IN UN ALTRO PAESE NE AVREBBERO FATTO UN LUOGO DELLA MEMORIA, A GENOVA SE NE FOTTE PURE LA GIUNTA DI CENTRODESTRA CON UN VICESINDACO DI FDI… LA MELONI INVECE DI PORTARE UNA CORONA NELLA CASA SBAGLIATA DIA LA SVEGLIA ALLA SUA CONFRATERNITA GENOVESE
I cartelli «Vendesi» sono almeno quattro.
Uno sul portone, un altro sulla finestra del secondo piano, il terzo alla finestra del quarto piano e l’ultimo sulla facciata laterale.
Siamo in piazza San Bernardo, nei carruggi di Genova. Sono tanti gli appartamenti in vendita in queste strade buie e strette: non ci sarebbe nulla di particolare da raccontare se i cartelli «Vendesi» non si trovassero sul palazzo dove nacque Goffredo Mameli, proprio quello di «Fratelli d’Italia».
I locali dove nacque l’autore delle parole dell’inno nazionale dovrebbero essere ricercati, ambiti, già andati al miglior offerente dopo una gara al rialzo rispetto al prezzo iniziale.
Invece, dei due appartamenti in offerta, dopo sei mesi il più economico ha due persone interessate, ma per il momento non hanno concluso nulla anche se si tratta di 119 mila euro trattabili per 65 metri quadrati in pieno centro storico di Genova.
Il più prestigioso non ha ricevuto nemmeno una proposta. «Nessuno ancora si è fatto avanti», spiega la signora che risponde al numero indicato sul cartello.
Eppure, anche in questo caso, il prezzo non è esagerato: l’agenzia immobiliare chiede 165 mila euro per 110 metri quadrati.
Il palazzo e l’interno dell’appartamento sarebbero da ristrutturare, ma si tratta comunque della casa dove nacque Mameli, lo conferma anche una targa, unico elemento solenne dell’intero edificio.

▶ [ISTRUZIONI DELL'ESERCIZIO]
1/ Puoi estrarre dal brano sulla casa natale di Mameli il tratto compreso tra «Invece, dei due» e «indicato sul cartello.», estremi inclusi?
2/ Come riscriveresti in forma più breve il paragrafo del brano sulla casa natale di Mameli che comincia con «Invece, dei due appartamenti», senza perdere i fatti principali?
Il materiale che segue non ha alcun legame con il brano.

▶ [INFORMAZIONI MOSTRATE]
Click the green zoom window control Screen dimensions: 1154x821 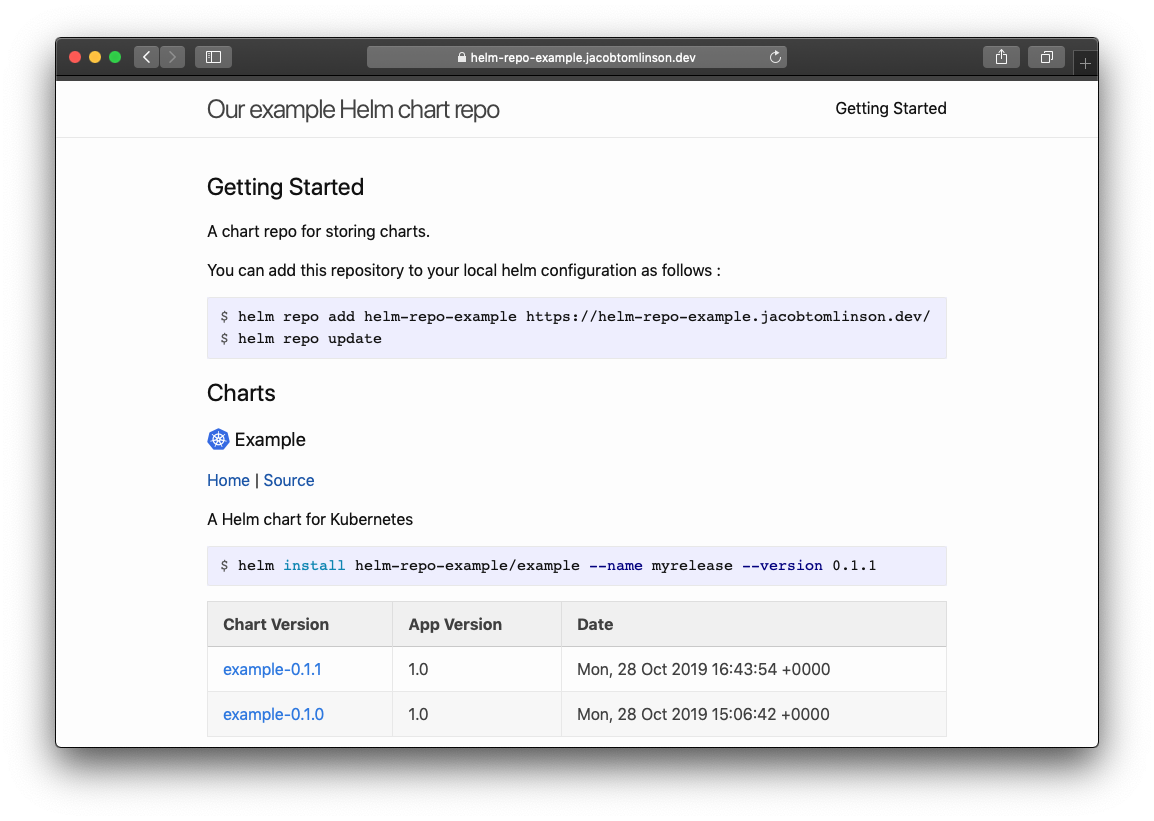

▶ [SOLUZIONI DEI COMPITI]
1/
Invece, dei due appartamenti in offerta, dopo sei mesi il più economico ha due persone interessate, ma per il momento non hanno concluso nulla anche se si tratta di 119 mila euro trattabili per 65 metri quadrati in pieno centro storico di Genova.
Il più prestigioso non ha ricevuto nemmeno una proposta. «Nessuno ancora si è fatto avanti», spiega la signora che risponde al numero indicato sul cartello.

2/ Dopo sei mesi, il più economico dei due appartamenti in vendita ha due interessati, ma non si è ancora concluso nulla. Eppure costa 119 mila euro trattabili per 65 metri quadrati in pieno centro storico di Genova.